■ **YOUR TASK**:
Give back every record exactly as it reads.

- - - -

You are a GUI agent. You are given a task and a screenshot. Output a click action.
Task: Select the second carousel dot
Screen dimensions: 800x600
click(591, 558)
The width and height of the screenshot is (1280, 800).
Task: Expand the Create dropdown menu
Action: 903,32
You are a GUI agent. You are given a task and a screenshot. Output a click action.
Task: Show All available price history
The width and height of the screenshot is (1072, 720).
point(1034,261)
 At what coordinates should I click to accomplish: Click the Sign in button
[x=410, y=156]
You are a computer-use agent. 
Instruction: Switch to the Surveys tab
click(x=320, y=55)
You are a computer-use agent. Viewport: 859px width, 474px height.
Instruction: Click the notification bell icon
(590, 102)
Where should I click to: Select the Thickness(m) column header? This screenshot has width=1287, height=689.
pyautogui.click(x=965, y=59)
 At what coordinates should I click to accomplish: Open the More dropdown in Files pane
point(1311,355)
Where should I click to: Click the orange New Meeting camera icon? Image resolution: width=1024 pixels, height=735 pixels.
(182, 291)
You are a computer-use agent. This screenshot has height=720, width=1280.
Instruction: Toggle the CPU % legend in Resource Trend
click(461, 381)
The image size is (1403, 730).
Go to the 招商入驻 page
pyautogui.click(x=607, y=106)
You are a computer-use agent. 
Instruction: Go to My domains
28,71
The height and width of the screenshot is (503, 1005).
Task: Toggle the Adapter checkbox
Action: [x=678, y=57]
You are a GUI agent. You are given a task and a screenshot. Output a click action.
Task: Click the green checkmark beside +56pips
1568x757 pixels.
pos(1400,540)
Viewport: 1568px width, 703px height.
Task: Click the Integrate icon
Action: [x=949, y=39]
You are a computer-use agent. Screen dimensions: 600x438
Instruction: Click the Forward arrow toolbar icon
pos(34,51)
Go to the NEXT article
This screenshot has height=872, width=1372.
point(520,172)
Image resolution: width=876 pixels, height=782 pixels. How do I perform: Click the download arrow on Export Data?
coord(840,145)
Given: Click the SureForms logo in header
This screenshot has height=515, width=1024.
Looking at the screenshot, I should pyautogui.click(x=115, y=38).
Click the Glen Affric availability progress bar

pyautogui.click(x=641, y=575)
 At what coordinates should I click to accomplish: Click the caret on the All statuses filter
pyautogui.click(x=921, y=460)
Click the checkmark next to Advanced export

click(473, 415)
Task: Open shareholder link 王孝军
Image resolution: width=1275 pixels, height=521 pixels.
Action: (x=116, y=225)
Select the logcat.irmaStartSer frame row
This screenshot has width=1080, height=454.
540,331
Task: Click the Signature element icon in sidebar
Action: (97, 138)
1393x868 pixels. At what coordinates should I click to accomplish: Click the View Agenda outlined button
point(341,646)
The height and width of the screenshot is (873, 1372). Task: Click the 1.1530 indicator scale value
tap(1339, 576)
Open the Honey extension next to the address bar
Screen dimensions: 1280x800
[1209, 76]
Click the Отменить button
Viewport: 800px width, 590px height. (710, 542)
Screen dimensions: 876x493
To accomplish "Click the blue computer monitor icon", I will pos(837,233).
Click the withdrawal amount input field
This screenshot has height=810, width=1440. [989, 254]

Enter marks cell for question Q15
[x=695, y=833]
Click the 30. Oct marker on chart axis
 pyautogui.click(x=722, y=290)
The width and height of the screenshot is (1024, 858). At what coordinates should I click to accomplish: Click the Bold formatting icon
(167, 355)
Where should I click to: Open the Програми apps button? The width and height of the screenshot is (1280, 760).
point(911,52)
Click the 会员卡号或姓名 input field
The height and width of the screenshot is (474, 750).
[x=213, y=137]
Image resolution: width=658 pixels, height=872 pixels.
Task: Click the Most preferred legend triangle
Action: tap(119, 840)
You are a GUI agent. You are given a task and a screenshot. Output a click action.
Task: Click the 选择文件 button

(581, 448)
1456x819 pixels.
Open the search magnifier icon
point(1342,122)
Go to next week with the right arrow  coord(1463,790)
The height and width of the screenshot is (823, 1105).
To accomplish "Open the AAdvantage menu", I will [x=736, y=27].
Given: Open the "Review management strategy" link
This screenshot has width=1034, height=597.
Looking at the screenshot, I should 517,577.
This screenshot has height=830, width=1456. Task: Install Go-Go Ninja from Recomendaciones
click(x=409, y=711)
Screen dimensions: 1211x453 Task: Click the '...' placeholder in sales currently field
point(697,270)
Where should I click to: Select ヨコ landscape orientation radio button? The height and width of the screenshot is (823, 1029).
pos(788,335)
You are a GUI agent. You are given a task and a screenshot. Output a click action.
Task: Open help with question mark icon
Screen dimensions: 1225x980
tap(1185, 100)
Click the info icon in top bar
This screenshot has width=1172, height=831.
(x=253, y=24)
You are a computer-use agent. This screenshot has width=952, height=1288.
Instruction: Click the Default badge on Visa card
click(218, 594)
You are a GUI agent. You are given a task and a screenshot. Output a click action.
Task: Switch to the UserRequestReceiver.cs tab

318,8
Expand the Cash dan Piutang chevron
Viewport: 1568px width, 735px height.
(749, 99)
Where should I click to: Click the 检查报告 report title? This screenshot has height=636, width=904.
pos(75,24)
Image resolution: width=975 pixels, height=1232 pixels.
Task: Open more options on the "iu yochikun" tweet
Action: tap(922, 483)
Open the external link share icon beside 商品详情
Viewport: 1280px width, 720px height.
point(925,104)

- - - -

■ **WRITTEN SOLUTION**:
You are a GUI agent. You are given a task and a screenshot. Output a click action.
Task: Select the second carousel dot
Screen dimensions: 800x600
click(591, 558)
The width and height of the screenshot is (1280, 800).
Task: Expand the Create dropdown menu
Action: 903,32
You are a GUI agent. You are given a task and a screenshot. Output a click action.
Task: Show All available price history
The width and height of the screenshot is (1072, 720).
point(1034,261)
 At what coordinates should I click to accomplish: Click the Sign in button
[x=410, y=156]
You are a computer-use agent. 
Instruction: Switch to the Surveys tab
click(x=320, y=55)
You are a computer-use agent. Viewport: 859px width, 474px height.
Instruction: Click the notification bell icon
(590, 102)
Where should I click to: Select the Thickness(m) column header? This screenshot has width=1287, height=689.
pyautogui.click(x=965, y=59)
 At what coordinates should I click to accomplish: Open the More dropdown in Files pane
point(1311,355)
Where should I click to: Click the orange New Meeting camera icon? Image resolution: width=1024 pixels, height=735 pixels.
(182, 291)
You are a computer-use agent. This screenshot has height=720, width=1280.
Instruction: Toggle the CPU % legend in Resource Trend
click(461, 381)
The image size is (1403, 730).
Go to the 招商入驻 page
pyautogui.click(x=607, y=106)
You are a computer-use agent. 
Instruction: Go to My domains
28,71
The height and width of the screenshot is (503, 1005).
Task: Toggle the Adapter checkbox
Action: [x=678, y=57]
You are a GUI agent. You are given a task and a screenshot. Output a click action.
Task: Click the green checkmark beside +56pips
1568x757 pixels.
pos(1400,540)
Viewport: 1568px width, 703px height.
Task: Click the Integrate icon
Action: [x=949, y=39]
You are a computer-use agent. Screen dimensions: 600x438
Instruction: Click the Forward arrow toolbar icon
pos(34,51)
Go to the NEXT article
This screenshot has height=872, width=1372.
point(520,172)
Image resolution: width=876 pixels, height=782 pixels. How do I perform: Click the download arrow on Export Data?
coord(840,145)
Given: Click the SureForms logo in header
This screenshot has height=515, width=1024.
Looking at the screenshot, I should pyautogui.click(x=115, y=38).
Click the Glen Affric availability progress bar

pyautogui.click(x=641, y=575)
 At what coordinates should I click to accomplish: Click the caret on the All statuses filter
pyautogui.click(x=921, y=460)
Click the checkmark next to Advanced export

click(473, 415)
Task: Open shareholder link 王孝军
Image resolution: width=1275 pixels, height=521 pixels.
Action: (x=116, y=225)
Select the logcat.irmaStartSer frame row
This screenshot has width=1080, height=454.
540,331
Task: Click the Signature element icon in sidebar
Action: (97, 138)
1393x868 pixels. At what coordinates should I click to accomplish: Click the View Agenda outlined button
point(341,646)
The height and width of the screenshot is (873, 1372). Task: Click the 1.1530 indicator scale value
tap(1339, 576)
Open the Honey extension next to the address bar
Screen dimensions: 1280x800
[1209, 76]
Click the Отменить button
Viewport: 800px width, 590px height. (710, 542)
Screen dimensions: 876x493
To accomplish "Click the blue computer monitor icon", I will pos(837,233).
Click the withdrawal amount input field
This screenshot has height=810, width=1440. [989, 254]

Enter marks cell for question Q15
[x=695, y=833]
Click the 30. Oct marker on chart axis
 pyautogui.click(x=722, y=290)
The width and height of the screenshot is (1024, 858). At what coordinates should I click to accomplish: Click the Bold formatting icon
(167, 355)
Where should I click to: Open the Програми apps button? The width and height of the screenshot is (1280, 760).
point(911,52)
Click the 会员卡号或姓名 input field
The height and width of the screenshot is (474, 750).
[x=213, y=137]
Image resolution: width=658 pixels, height=872 pixels.
Task: Click the Most preferred legend triangle
Action: tap(119, 840)
You are a GUI agent. You are given a task and a screenshot. Output a click action.
Task: Click the 选择文件 button

(581, 448)
1456x819 pixels.
Open the search magnifier icon
point(1342,122)
Go to next week with the right arrow  coord(1463,790)
The height and width of the screenshot is (823, 1105).
To accomplish "Open the AAdvantage menu", I will [x=736, y=27].
Given: Open the "Review management strategy" link
This screenshot has width=1034, height=597.
Looking at the screenshot, I should 517,577.
This screenshot has height=830, width=1456. Task: Install Go-Go Ninja from Recomendaciones
click(x=409, y=711)
Screen dimensions: 1211x453 Task: Click the '...' placeholder in sales currently field
point(697,270)
Where should I click to: Select ヨコ landscape orientation radio button? The height and width of the screenshot is (823, 1029).
pos(788,335)
You are a GUI agent. You are given a task and a screenshot. Output a click action.
Task: Open help with question mark icon
Screen dimensions: 1225x980
tap(1185, 100)
Click the info icon in top bar
This screenshot has width=1172, height=831.
(x=253, y=24)
You are a computer-use agent. This screenshot has width=952, height=1288.
Instruction: Click the Default badge on Visa card
click(218, 594)
You are a GUI agent. You are given a task and a screenshot. Output a click action.
Task: Switch to the UserRequestReceiver.cs tab

318,8
Expand the Cash dan Piutang chevron
Viewport: 1568px width, 735px height.
(749, 99)
Where should I click to: Click the 检查报告 report title? This screenshot has height=636, width=904.
pos(75,24)
Image resolution: width=975 pixels, height=1232 pixels.
Task: Open more options on the "iu yochikun" tweet
Action: tap(922, 483)
Open the external link share icon beside 商品详情
Viewport: 1280px width, 720px height.
point(925,104)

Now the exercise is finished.